Lavender halted, flowers slowing their circling as it tilted its stem downwards. I carried on as it spoke, “Just one. A special book to Nell. It was a field book, quite old. The pages were yellowed with age. Preserved within were actual flowers, pressed by the pages, the weight flattened them, kept them bound within the letters that defined what they were.”
I stopped walking and turned back.
“Nell never told me about that one. That does sound special.”
“It was a bittersweet thing. Once opened, the flowers didn’t last. They crumbled and fell to pieces, bits of petals mixing together and giving off their last breaths of scent. And only when Nell read the pages did she know the value of each flower that returned to dust. How saddening. That didn’t stop her though. She read through the whole thing. She assigned her own value to knowing us and remembering our scents, even if she couldn’t bring back what was lost.”
A wave swelled from behind and I lost my balance. Lavender caught my wrist and held me there. The tower of flowers bent and I got a view of a dizzying kaleidoscope of colours.
“Don’t bring her back,” Lavender’s voice was tinged with desperation. “It won’t work and you’ll poison everything.”
I strove to pry myself free from their grip. “You don’t get to decide that for her.”
“Please,” they said with a tremor of sadness that rippled with the waves. “I’m afraid of what will happen when you meet her.”
I looked down at the endless sea, sparks of light illuminating only the tail or a fin of the abyssal creatures that swam in the deep.
“Fear never got me anywhere. I was scared of what I would find, but I never felt more distant than the moment I hesitated to reach out to her. I won’t turn back. Never again.”
Lavender released me and this time, I didn’t move. I let myself be pulled under the waves.

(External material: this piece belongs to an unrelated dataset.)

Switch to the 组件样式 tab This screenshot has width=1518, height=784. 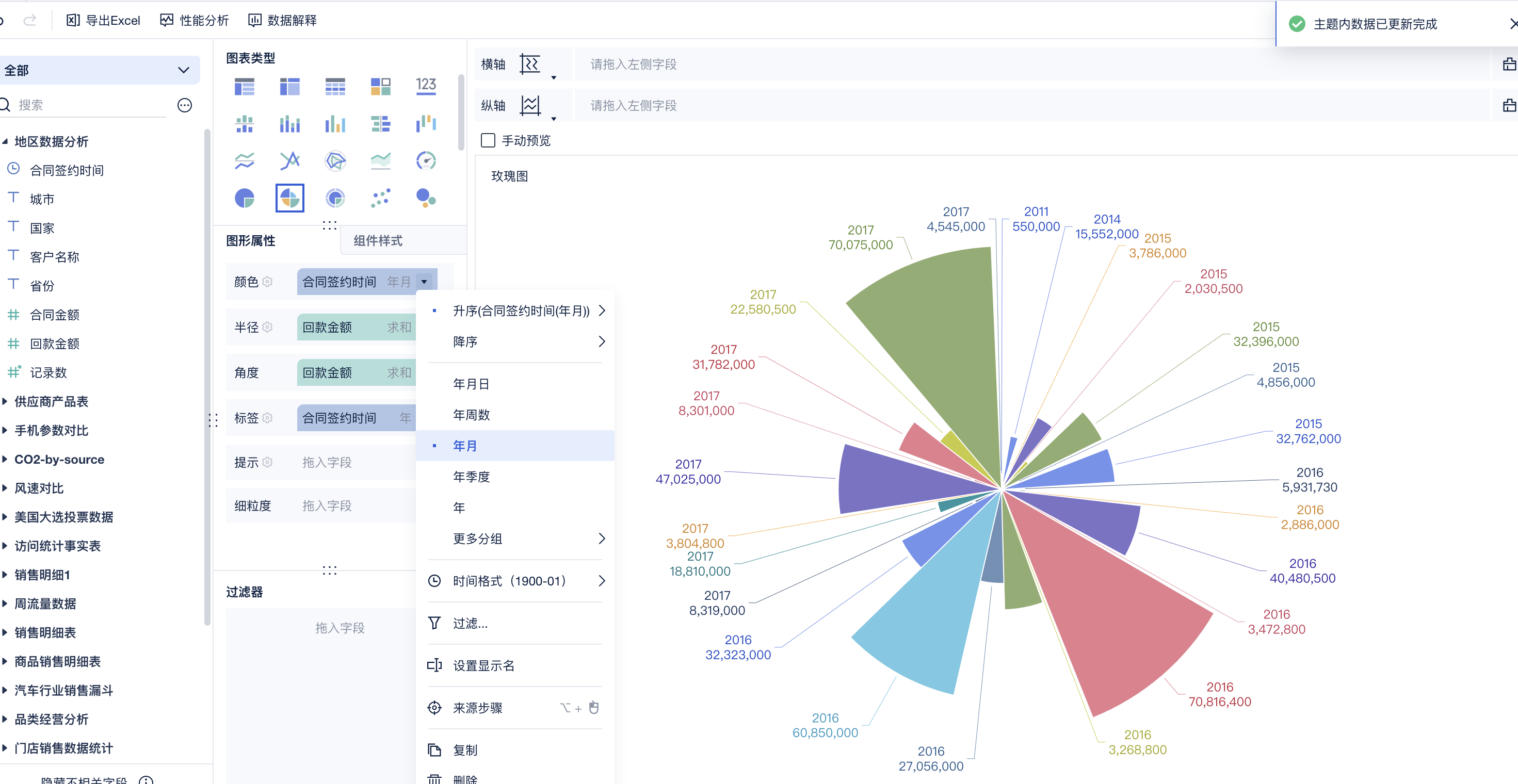378,240
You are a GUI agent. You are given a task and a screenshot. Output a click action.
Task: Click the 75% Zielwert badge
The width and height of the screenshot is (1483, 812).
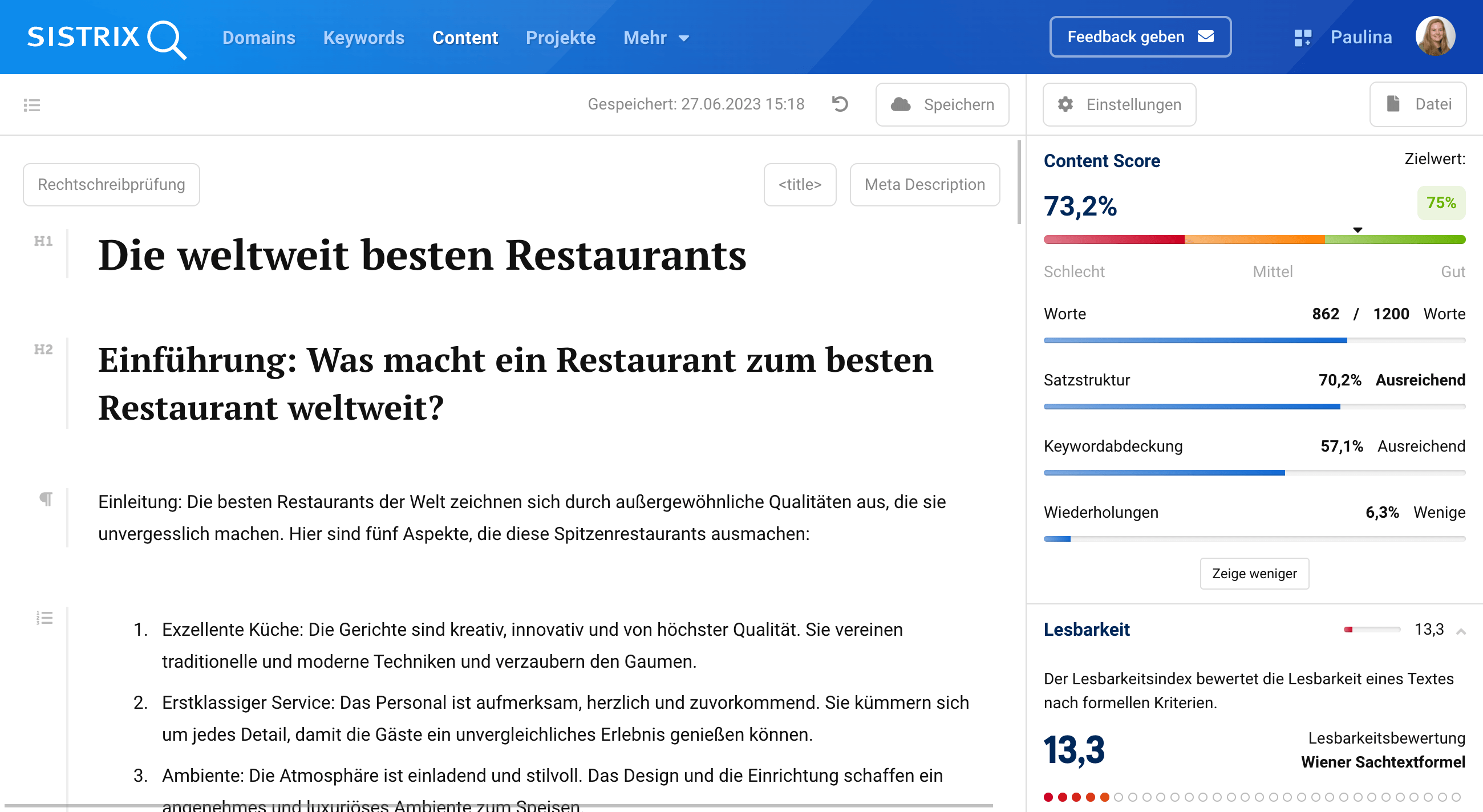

As the murk crept up my face, I heard Lavender say, “If you were a flower, what colour would you be, I wonder?”
Bits of light sprung up like neurons firing in inky blackness. I trembled as creatures larger than cities passed by, pulling me to and fro in their wakes. The folds of the marshy sea embraced me and pulled me ever downwards. At some point, the burning in my throat faded and I no longer felt the need to breathe.